London was different. There Matthews was guaranteed headlines and the protective reverence of supporters who, before the advent of blanket-television coverage, showed up thinking it unlikely they would ever again see his unique dribbling skills.

Something else explained why Matthews rarely passed up an opportunity to play in the capital. It was a contract with the Co-operative Society who marketed a football boot bearing his name. On the morning of matches in London, the great winger showed up at a store on Oxford Street to boost sales of footwear he was alleged to have designed.

In the style of the time, Matthews' boot had a toecap that would have withstood repeated blows from a sledgehammer and rose above the ankle like armour plating. Matthews, of course, never wore them. He would not have worn them to dig his garden. But they sold. They sold because people then were no less gullible then than they are now. Pull on a pair of Matthews boots and you were touched by the magic of his body swerve, his sleight of foot, his withering acceleration. A harmless fantasy, but in truth a scam.

Going back many years, acquisition of a Don Bradman bat I could not afford made no appreciable difference to my average. A friend who splashed out hundreds of pounds on a driver endorsed by any number of leading gold professionals still shoots in the high 90s. Struggles to break 100.

Not so long ago, a colleague at the Independent, a keen club footballer who is now plying his trade elsewhere, turned up with boots aerodynamically designed by the former Liverpool midfielder Craig Johnston. Imagining previously denied feats of trajectory, he could not wait to try them out. "Waste of money," I said. Aghast, the poor deluded soul wanted to know why. "Because if they are of any use at all it's only to people who can really play," I replied.

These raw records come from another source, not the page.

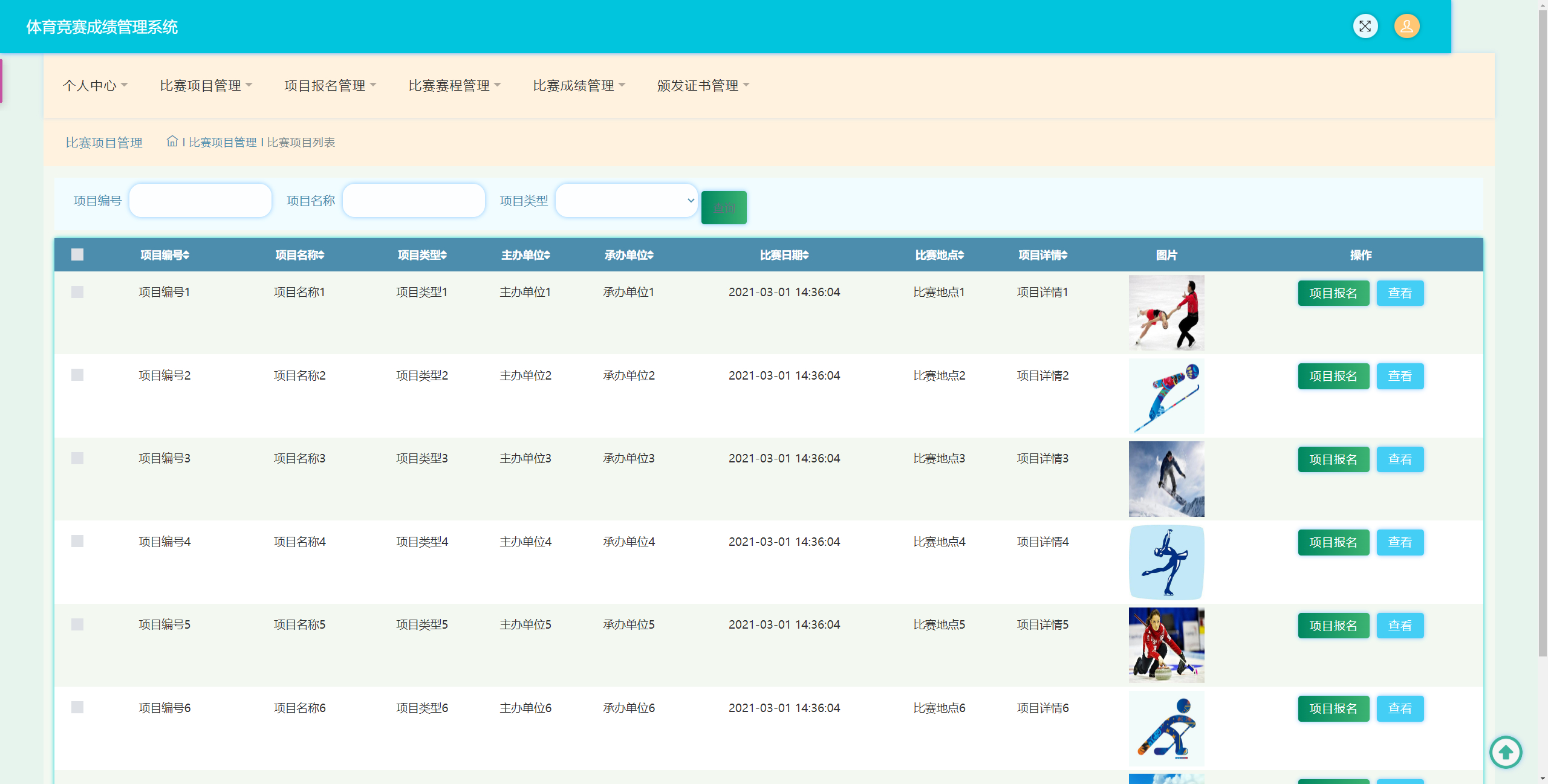
Task: Sort by 比赛日期 column sort arrows
Action: pos(806,255)
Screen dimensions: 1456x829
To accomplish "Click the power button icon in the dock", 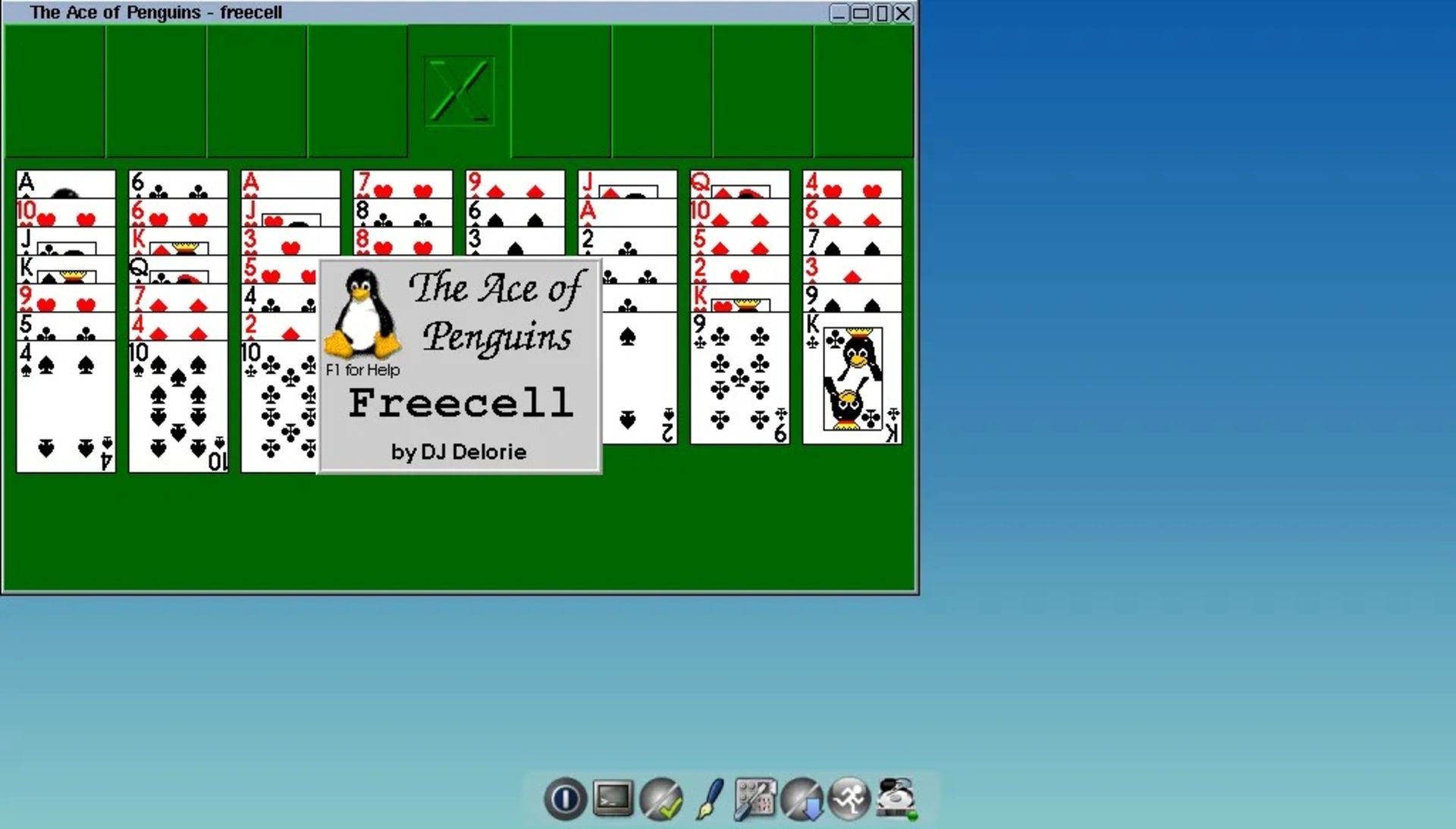I will click(x=564, y=796).
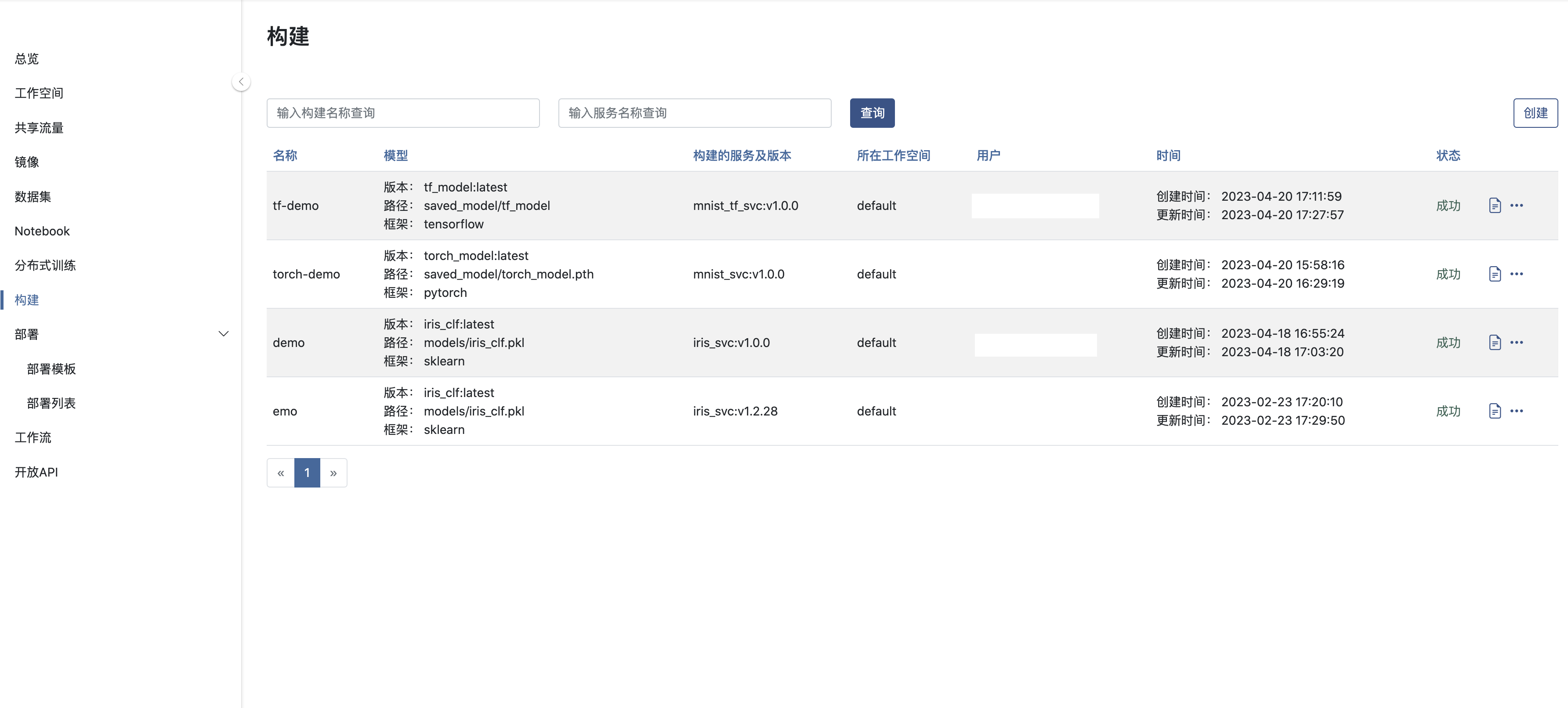The image size is (1568, 708).
Task: Open 部署列表 submenu item
Action: (x=51, y=403)
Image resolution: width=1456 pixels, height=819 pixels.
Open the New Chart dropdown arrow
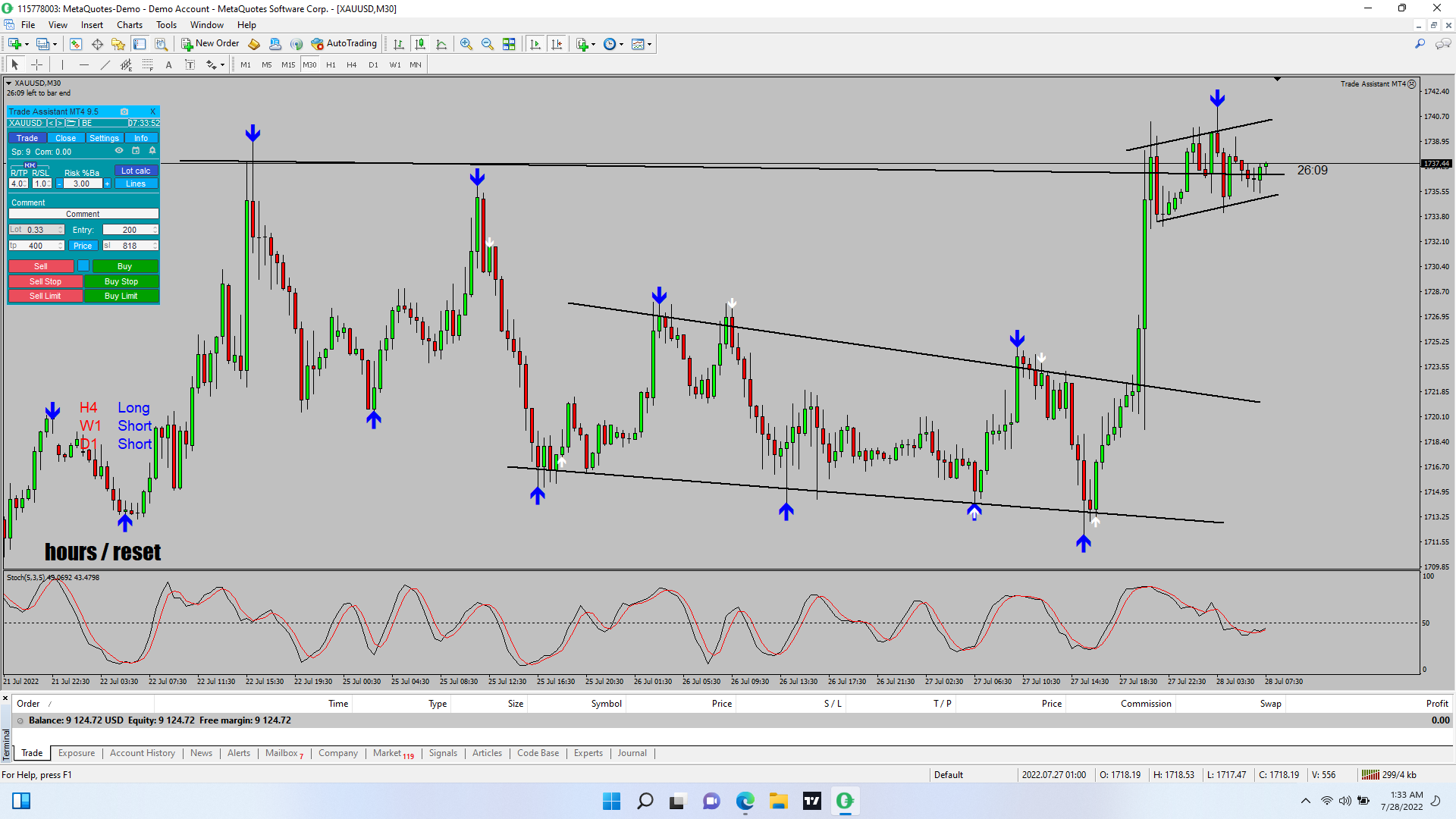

Presently, David Beckham, Zinedine Zidane and Raul are taking part in shake-down trials of a boot with whom they have contracts on a scale that would go some way towards easing the problems of many clubs in the Football League. Camouflaged from the prying eyes of rival manufacturers by a layer of pain, the boot will be in a shop near you in time for the World Cup.

Phineas T Barnum had it right. Never underestimate the gullibility of the public. Boots to send in free-kicks like Beckham, to dribble like Zidane, to finish like Raul. Want to match Tiger Woods off the tee, chip like Phil Mickelson, then buy our clubs. If it's distance your after, buy our ball. Our skis can turn you into a latter-day Franz Klammer. What our racquet has done for Andre Agassi it can do for you. It goes on and on. Even the professionals get sucked in to using equipment eminently unsuitable to their game. "Shouldn't have changed his clubs," is a phrase frequently heard in golf.

There is another side to this. I was once told about a man who walked into a sporting goods emporium on 42nd Street in New York, went to the tennis department and asked to see a newfangled graphite racquet. "I'm not much of a player," he said, "but I've got a lot of money and I want something nobody else has." The price, including stringing and tax, came to hundreds of dollars. The racquet racket had struck again.

For conspicuous consumers who need Gucci and Louis Vuitton labels to advertise their chic, next on the list no doubt is the pearl-handled, platinum-coated, radar-directed implement that guarantees backhand winners down the line or approach shots struck unerringly at the flag.

Anyway, it strikes me that old Stan was years ahead of his time. The boots were not up to much but instinctively he knew how to sell an implausible dream. If the dreamsters had taken a closer look they would have seen that his dancing feet were encased in what looked remarkably like carpet slippers.